CSP and Network Allowlist

Last updated: February 18, 2026

This page provides Content Security Policy (CSP) and network allowlist guidance for organizations integrating Cybexo CMP.

Security teams should validate CSP and outbound network policies before production rollout.

Typical Cybexo endpoints:

  • https://cmp.cybexo.com
    CMP loader script, banner assets, static resources.
  • https://api.cybexo.io
    Consent API, configuration retrieval, consent state synchronization.

If additional endpoints are introduced (for example regional endpoints), they will be documented prior to release.

The following example should be adjusted to match your organization’s baseline CSP policy.

Content-Security-Policy:
script-src 'self' https://cmp.cybexo.com;
connect-src 'self' https://api.cybexo.io https://cmp.cybexo.com;
img-src 'self' data: https://cmp.cybexo.com;
style-src 'self' 'unsafe-inline' https://cmp.cybexo.com;
frame-src 'self';
  • 'unsafe-inline' may be required depending on site configuration.
    Organizations with strict CSP policies should test before production rollout.
  • If using nonce- or hash-based CSP enforcement, ensure CMP loader injection is compatible with your policy.

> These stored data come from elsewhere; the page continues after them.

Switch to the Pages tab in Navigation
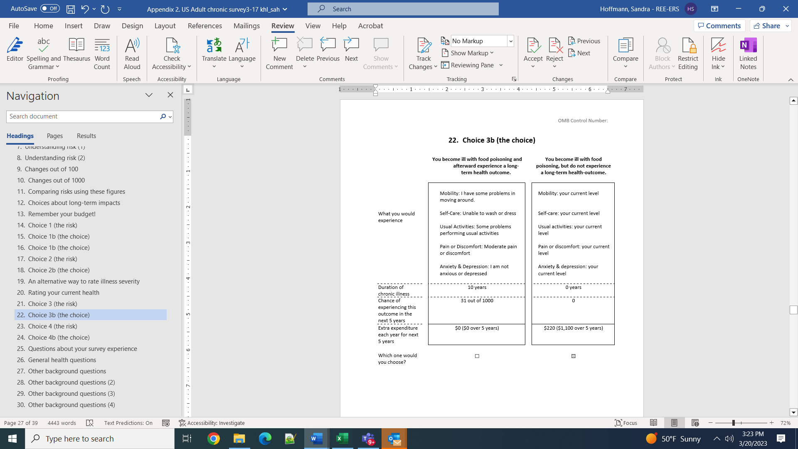[55, 136]
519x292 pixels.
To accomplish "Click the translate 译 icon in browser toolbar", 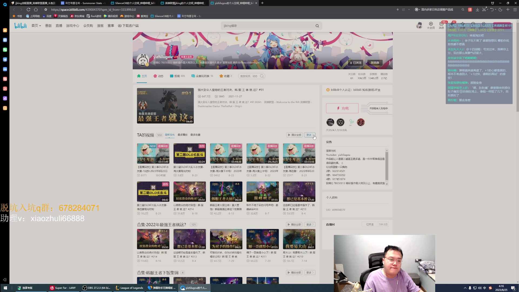I will 470,10.
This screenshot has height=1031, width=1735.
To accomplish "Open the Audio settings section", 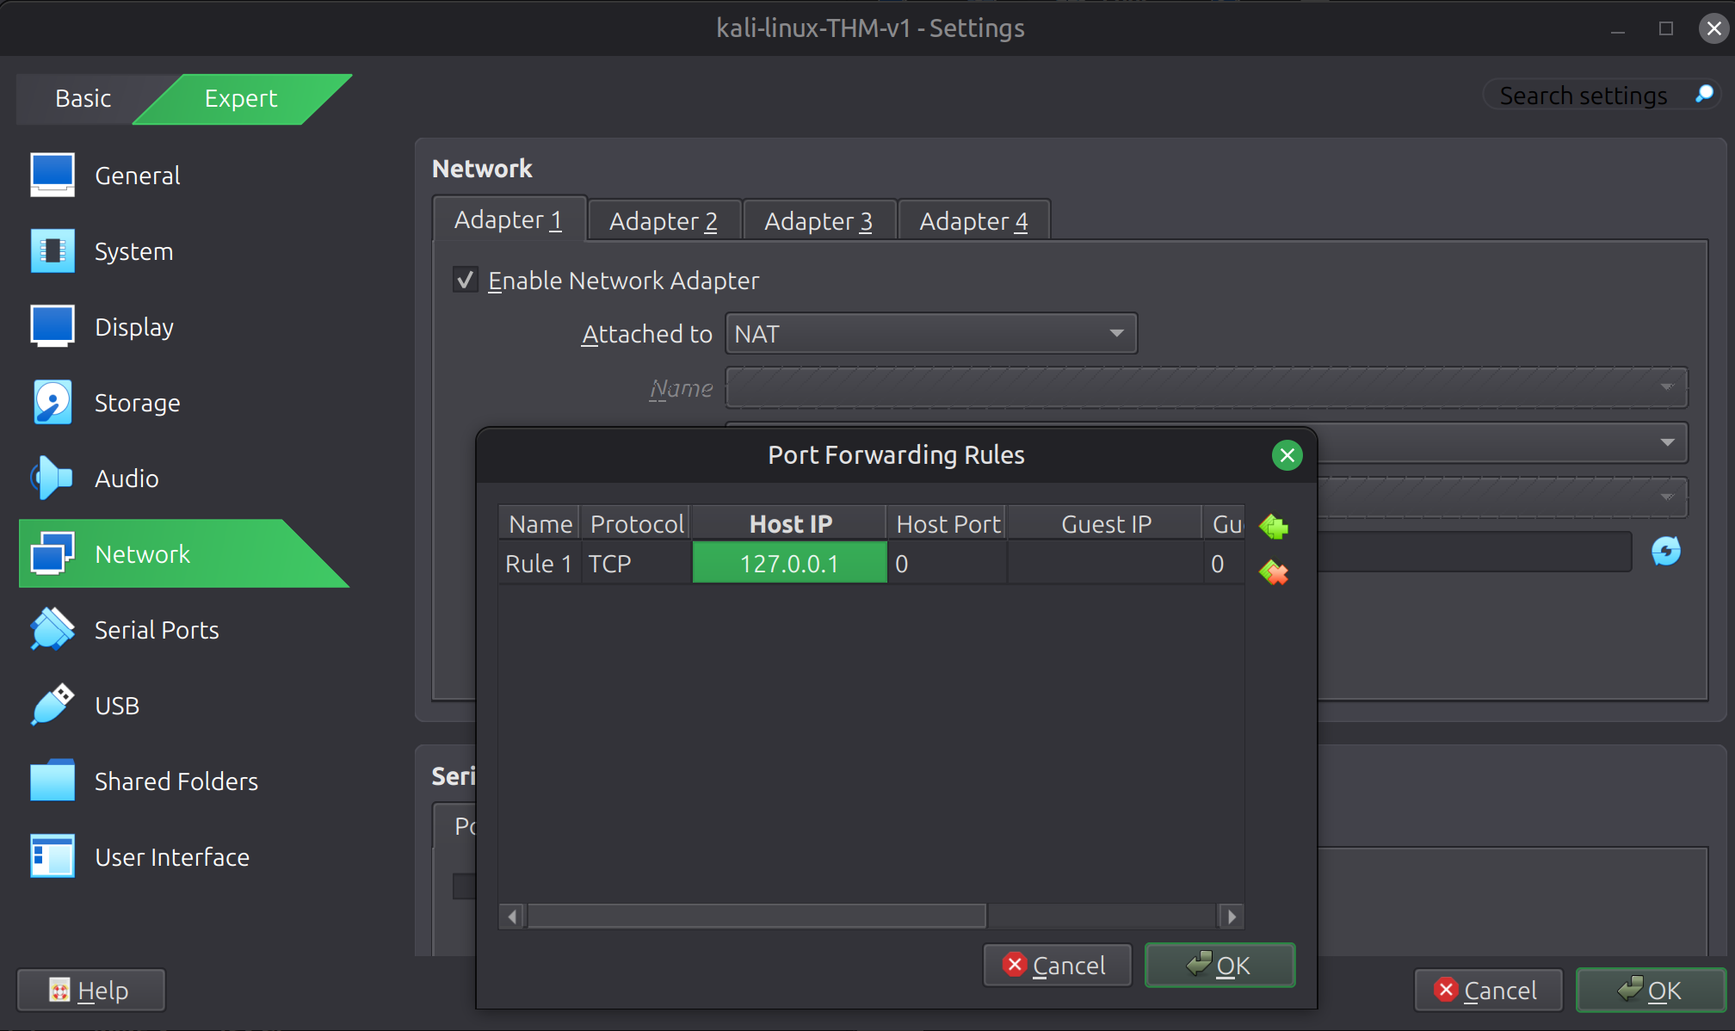I will (x=127, y=478).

If Google Tag Manager, gtag.js, or Google Ads/Analytics are used, your CSP must include required Google domains according to your tag architecture.

Typical Google domains may include:

  • https://www.googletagmanager.com
  • https://www.google-analytics.com
  • https://www.googleadservices.com
  • https://pagead2.googlesyndication.com

Cybexo CMP does not require these domains directly, but Google tags do.

Refer to Google’s official documentation for required CSP directives.

After applying CSP restrictions:

  1. Open browser developer tools.
  2. Confirm there are no CSP violations in the console.
  3. Confirm:
    • CMP loader (cmp.cybexo.com) loads successfully.
    • API calls (api.cybexo.io) return HTTP 2xx.
    • Banner displays correctly.
    • Consent updates trigger as expected.
  4. Validate consent mode using:
    • Tag Assistant
    • Cybexo Debug Tool
  • Protocol: HTTPS only
  • Port: 443
  • Fixed IP allowlists: Not applicable

Cybexo CMP services are delivered via globally distributed infrastructure. Fixed IP ranges are not guaranteed and should not be relied upon for firewall allowlisting.

Organizations requiring IP-based controls should allowlist domains instead of IP addresses.